Like Artless Collective, which continues to finetune its plans, hosting workshops, writing competitions and other events while taking on commissions to create more projects.
Behind the scenes, the Nunavut Film Development Corporation is boosting education with the Film Industry Training (FIT) program. Funded by the Makigiaqta Inuit Training Corporation, the program offers camera, sound and editing workshops for future filmmakers. Over four years, FIT welcomed 275 participants to join both beginner and enhanced film workshops for those seeking professional development.
And a talented roster of film creatives and on-screen talent from the North have become well-known names. Yellowknife’s Kirsten Carthew, who created her first feature The Sun at Midnight in 2016, has had a flourishing career, including a recent collaboration with Yukon producer Max Fraser for the 2022 drama Polaris, providing an example of how Northern filmmakers can work together.
Inuk actor Anna Lambe’s career is taking off after her debut in Iqaluit’s The Grizzlies. The 2018 film, based on a true story about a group of Nunavut students who learn lacrosse, landed Lambe roles in high-ranking TV series on CBC and Amazon.
Documentaries, too, are reaching national screens, like the Yukon’s Voices Across the Water, Caveman Bill and Nunavut’s Twice Colonized.
While some Northern films tell hard truths about Canada’s colonial past and present, others highlight quirky residents living their best life. Sci-fi films like Slash/Back not only offer moments of joy, but a taste of reality for those who know little about the North.

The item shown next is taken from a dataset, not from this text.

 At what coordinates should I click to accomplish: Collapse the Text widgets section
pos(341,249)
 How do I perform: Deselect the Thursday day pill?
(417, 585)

One journalist, for example, expressed surprise to Innuksuk when she realized that the kids living in Pangnirtung have such “modern” lives. While the comment surprised Innuksuk herself, she says it also solidifies the importance of telling Northern tales.
“Just by telling stories that are reflective of ourselves rather than ones rooted in stereotypes, it’s going to humanize who we are and make people understand, even in our differences, how similar we are.”